Gallery Talk Wednesday, February 13, noon
The Danforth Museum of Art is pleased to present Arthur Polonsky: A Thief of Light, an exhibition of more than 30 paintings, drawings and prints by this renowned artist, dating from 1946 through 2002.
About the Artist
Arthur Polonsky was born in Lynn, Massachusetts, in 1925, the son of a Russian tailor and seamstress who had come to the United States as part of the wave of late 19th century immigration that was to change the face of Boston’s cultural history. As a high school student, he studied drawing at the Museum of Fine Arts, and later received his diploma from the Museum School, where he studied with Karl Zerbe. During the summer of 1947 he was a teaching assistant to Ben Shahn at the Museum School’s Tanglewood Program in the Berkshires, and subsequently traveled to France when awarded the Museum School’s European Traveling Fellowship upon graduation.

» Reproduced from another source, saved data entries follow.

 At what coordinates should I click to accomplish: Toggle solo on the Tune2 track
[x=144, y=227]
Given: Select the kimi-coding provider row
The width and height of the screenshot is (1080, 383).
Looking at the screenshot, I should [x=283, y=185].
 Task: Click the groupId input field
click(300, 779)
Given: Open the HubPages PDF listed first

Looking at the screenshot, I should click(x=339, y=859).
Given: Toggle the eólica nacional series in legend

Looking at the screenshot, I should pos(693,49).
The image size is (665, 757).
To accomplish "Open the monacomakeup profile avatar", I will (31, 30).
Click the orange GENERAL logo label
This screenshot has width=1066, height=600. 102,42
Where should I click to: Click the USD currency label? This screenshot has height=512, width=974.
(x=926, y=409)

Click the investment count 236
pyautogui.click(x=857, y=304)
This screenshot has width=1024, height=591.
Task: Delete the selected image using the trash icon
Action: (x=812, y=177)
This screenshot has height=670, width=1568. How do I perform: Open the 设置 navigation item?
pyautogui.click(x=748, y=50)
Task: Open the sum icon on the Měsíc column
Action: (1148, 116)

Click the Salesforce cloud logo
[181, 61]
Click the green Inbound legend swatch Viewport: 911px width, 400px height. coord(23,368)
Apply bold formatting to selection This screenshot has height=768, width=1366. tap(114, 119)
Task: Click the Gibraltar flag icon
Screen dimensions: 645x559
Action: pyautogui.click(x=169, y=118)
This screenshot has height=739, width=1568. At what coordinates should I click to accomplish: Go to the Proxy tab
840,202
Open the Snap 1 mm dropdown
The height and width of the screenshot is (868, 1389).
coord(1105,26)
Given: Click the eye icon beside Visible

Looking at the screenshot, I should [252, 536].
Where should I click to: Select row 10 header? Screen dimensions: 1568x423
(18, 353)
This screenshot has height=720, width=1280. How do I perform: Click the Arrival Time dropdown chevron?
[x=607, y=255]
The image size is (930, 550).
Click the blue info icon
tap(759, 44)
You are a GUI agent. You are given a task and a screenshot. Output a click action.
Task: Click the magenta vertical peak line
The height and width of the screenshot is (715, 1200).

Living in Paris from 1948 until March 1950, he was part of a loose community of other Museum School graduates all intent upon absorbing the visual lessons of the European Masters, from Rembrandt to Picasso to Soutine. However, for Polonsky, the Symbolist movement was particularly important. Drawn to the artist Redon, as well as poets such as Rimbaud and Rilke, he eventually learned French well enough to read his favorite writers in their original language. His works are luminous, filled with unexpected sources of light. As a long admirer, and sometimes translator of the poet Rimbaud, he believes that the poet (and the painter) is “really a thief of fire.”
About the Exhibit
Inspired by his experience of listening to music, reading poetry or looking at the world, Boston Expressionist Arthur Polonsky has focused on the metaphysical during a career that has spanned more than seventy years. Fellow Museum School classmate Barbara Swan has recognized him as a visionary, a dreamer whose ideas of objective ideas reality were tempered by “a mystical, mysterious inner life that is unique.” This retrospective exhibition includes paintings, drawings and prints ranging from 1949 to the present. A 24-page fully illustrated catalog, Arthur Polonsky: A Thief of Light, will be available in the Danforth Museum Shop.
Exhibition Press
“Revival of the Boston Expressionists – Back in time with Schwartz, Polonsky shows”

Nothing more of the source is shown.